Background and Purpose- The role of aspirin plus clopidogrel (A+C) therapy compared with aspirin monotherapy in patients presenting with acute ischemic stroke (IS) or transient ischemic attack remains uncertain. We conducted this study to determine the optimal period of efficacy and safety of A+C compared with aspirin monotherapy. Methods- Ten randomized controlled trials (15 434 patients) were selected using MEDLINE, EMBASE, and the Cochrane Central Register of Controlled Trials (CENTRAL) (inception June 2018) comparing A+C with aspirin monotherapy in patients with transient ischemic attack or IS. The primary efficacy outcome was recurrent IS, and the primary safety outcome was major bleeding. The secondary outcomes were major adverse cardiovascular events (composite of stroke, myocardial infarction, and cardiovascular mortality) and all-cause mortality. We stratified analysis based on the short- (=1 month), intermediate- (=3 month), and long-term (>3 month) A+C therapy. Effects were estimated as relative risk (RR) with 95% CI. Results- A+C significantly reduced the risk of recurrent IS at short-term (RR, 0.53; 95% CI, 0.37-0.78) and intermediate-term (RR, 0.72; 95% CI, 0.58-0.90) durations. Similarly, major adverse cardiovascular event was significantly reduced by short-term (RR, 0.68; 95% CI, 0.60-0.78) and intermediate-term (RR, 0.76; 95% CI, 0.61-0.94) A+C therapy. However, long-term A+C did not yield beneficial effect in terms of recurrent IS (RR, 0.81; 95% CI, 0.63-1.04) and major adverse cardiovascular events (RR, 0.87; 95% CI, 0.71-1.07). Intermediate-term (RR, 2.58; 95% CI, 1.19-5.60) and long-term (RR, 1.87; 95% CI, 1.36-2.56) A+C regimens significantly increased the risk of major bleeding as opposed to short-term A+C (RR, 1.82; 95% CI, 0.91-3.62). Excessive all-cause mortality was limited to long-term A+C (RR, 1.45; 95% CI, 1.10-1.93). Conclusions- Short-term A+C is more effective and equally safe in comparison to aspirin alone in patients with acute IS or transient ischemic attack.


Clinical Comments

General Internal Medicine-Primary Care(US)
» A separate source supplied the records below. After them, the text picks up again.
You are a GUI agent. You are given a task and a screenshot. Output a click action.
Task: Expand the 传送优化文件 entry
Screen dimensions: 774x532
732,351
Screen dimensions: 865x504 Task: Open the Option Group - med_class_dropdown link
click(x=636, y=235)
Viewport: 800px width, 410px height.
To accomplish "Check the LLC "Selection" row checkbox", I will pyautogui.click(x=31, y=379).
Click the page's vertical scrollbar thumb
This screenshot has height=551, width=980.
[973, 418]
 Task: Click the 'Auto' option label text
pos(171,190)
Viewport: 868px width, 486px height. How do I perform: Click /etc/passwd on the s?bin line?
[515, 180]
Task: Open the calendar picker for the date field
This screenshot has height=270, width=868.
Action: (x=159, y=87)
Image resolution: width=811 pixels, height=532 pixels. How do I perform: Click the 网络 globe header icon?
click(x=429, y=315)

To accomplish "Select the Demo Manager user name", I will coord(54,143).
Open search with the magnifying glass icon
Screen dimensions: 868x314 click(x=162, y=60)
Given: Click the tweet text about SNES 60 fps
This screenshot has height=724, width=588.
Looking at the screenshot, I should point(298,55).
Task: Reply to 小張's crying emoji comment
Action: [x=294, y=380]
The researchers stratified the 10 randomized trials into one-month (n=6), three-month (n=2) and > than three-month durations (n=2) of anticoagulants (aspirin versus aspirin and clopidogrel). The results suggest the duration of dual antiplatelet therapy might be most appropriate at a month. Depending on a patient`s preferences about ischemic events and major adverse cardiovascular events (NNT for MACE: 59) against an increased risk for major bleeding (NNH: 139), some patients may prefer to receive dual anticoagulation for three months. There does not appear to be any compelling indication to prescribe clopidogrel after a patient is already taking aspirin beyond three months. The authors go on to state that dual antiplatelet therapy is most effective if initiated within 12-24 hours after a minor ischemic stroke or transient ischemic attack. I believe this meta-analysis could inform provider conversations with eligible patients.

Internal Medicine

This is definitely a primary care issue. We are responsible for a lot of the post-hospitalization care for patients after stroke, and this information is relevant to all of them...BUT I have some methodologic and interpretation reservations. For example, the abstract conclusion that A+C increased bleeding in long-term compared with short-term use. Figure 3 shows that the pooled estimate of increased risk is identical (1.87 vs 1.82) for the two time points. The only thing that is different is the tighter 95% CI in the long-term use. Concluding there is a risk in one time period and not a risk in the other time period, as stated in the abstract, is a misinterpretation of these data.

Neurology

Useful information in that it reinforces only short-term use of dual therapy in the context of stroke disease.